Will changing the password mitigate further damage?
Changing your password is a start. Depending on what each account holds, it may be appropriate to cancel or disable the account and set up a new one. However, an aggressive attacker can get into a lot of personal and/or sensitive information from the original login information. Changing just one email password may not be enough. You may need to change all of your work and personal passwords.
How can I know if changing the password has solved the problem?
Look for history of logging in and out of accounts. Once you change the password, there should be incidents of logging failure (from the attacker). However, there is some lag time, because your login information may access more than one sub-account or cloud account synchronised to the main account.
Once the password is changed, am I clear?
No. Depending on what has been accessed, the breach may fall under the Privacy Act and Data Breach Notification. If you’re at work, discuss your breach with the IT department immediately, so they can take the appropriate action. Within an organisation, it’s possible that you aren’t the only person affected, and other people may have fallen for the same trap. Everyone who received the same email should delete it completely without clicking on it. Communicate with anyone who is involved and determine whether this needs to be reported to the Commissioner.
All accounts are secure and communications sent. What next?
Once the fire has been put out, there still may be lingering security issues to strengthen or counter. These can be talking to IT to double-check everything, blocking email addresses, or improving the filters. Then you’ll have to investigate the compromise to see if it is an “eligible data breach” according to the NDB scheme.

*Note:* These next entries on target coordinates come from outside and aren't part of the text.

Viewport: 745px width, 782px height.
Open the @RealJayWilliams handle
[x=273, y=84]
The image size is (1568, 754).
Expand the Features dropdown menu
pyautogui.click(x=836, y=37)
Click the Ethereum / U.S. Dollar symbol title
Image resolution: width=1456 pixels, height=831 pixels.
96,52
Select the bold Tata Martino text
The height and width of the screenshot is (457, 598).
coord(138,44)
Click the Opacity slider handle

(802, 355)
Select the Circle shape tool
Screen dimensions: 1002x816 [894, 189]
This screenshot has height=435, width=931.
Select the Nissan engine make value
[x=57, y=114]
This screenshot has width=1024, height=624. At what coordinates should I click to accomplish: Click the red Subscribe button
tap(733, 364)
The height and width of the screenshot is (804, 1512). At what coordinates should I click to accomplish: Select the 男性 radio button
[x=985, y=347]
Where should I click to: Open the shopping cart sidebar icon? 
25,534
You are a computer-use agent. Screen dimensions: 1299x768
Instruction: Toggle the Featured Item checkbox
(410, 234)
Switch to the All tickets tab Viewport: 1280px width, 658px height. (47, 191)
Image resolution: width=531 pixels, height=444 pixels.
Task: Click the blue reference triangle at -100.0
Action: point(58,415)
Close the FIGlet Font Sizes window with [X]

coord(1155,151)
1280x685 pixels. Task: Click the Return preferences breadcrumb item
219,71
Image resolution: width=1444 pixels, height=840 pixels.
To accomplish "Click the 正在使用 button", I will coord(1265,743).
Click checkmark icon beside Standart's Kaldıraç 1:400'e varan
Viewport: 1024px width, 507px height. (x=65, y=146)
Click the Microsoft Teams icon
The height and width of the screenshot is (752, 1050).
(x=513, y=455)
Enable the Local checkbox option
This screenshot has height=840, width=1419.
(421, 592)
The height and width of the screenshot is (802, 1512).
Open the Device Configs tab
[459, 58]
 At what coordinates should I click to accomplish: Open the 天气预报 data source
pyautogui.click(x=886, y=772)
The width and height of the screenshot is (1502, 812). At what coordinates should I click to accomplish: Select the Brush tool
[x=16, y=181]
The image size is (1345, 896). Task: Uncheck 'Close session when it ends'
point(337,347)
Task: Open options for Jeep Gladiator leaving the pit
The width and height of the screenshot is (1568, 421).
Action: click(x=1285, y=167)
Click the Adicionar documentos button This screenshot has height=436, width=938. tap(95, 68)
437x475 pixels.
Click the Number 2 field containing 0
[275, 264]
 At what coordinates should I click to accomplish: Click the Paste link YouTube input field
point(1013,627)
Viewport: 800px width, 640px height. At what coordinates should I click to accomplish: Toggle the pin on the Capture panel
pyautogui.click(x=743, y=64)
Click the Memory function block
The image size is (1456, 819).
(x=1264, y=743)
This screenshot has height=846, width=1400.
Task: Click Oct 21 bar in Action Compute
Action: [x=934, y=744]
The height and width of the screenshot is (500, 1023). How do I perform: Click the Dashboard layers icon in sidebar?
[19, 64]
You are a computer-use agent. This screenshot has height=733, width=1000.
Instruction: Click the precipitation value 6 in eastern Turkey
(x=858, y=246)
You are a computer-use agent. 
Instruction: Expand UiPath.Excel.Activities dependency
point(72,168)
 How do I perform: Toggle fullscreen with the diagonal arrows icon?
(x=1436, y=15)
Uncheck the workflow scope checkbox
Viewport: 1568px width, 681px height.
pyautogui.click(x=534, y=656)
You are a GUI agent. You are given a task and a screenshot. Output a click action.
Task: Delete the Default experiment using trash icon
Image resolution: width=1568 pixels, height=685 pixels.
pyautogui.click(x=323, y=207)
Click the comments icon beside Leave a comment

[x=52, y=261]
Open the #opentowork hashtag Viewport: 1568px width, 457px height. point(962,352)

You will have to ask some hard questions such as what information has been sent and received via email, stored in the cloud, or accessible via their login. Ask if that data were to be made public knowledge, what would the consequences be? Is there any kind of financial or personally identifiable information (PII) available? Will anyone come to harm (physical, financial, reputational, or emotional) as a result? In Australia, you have 30 days to conduct an investigation to determine whether it is an eligible data breach. If you’re certified for the European Union (EU) General Data Protection Regulation (GDPR), you have 72 hours to decide. Check with your legal department for further instructions.
Anything else?
For better results in the future, it’s helpful to repeat training with all employees yearly on how to identify phishing and what to do in the case of a cyberattack.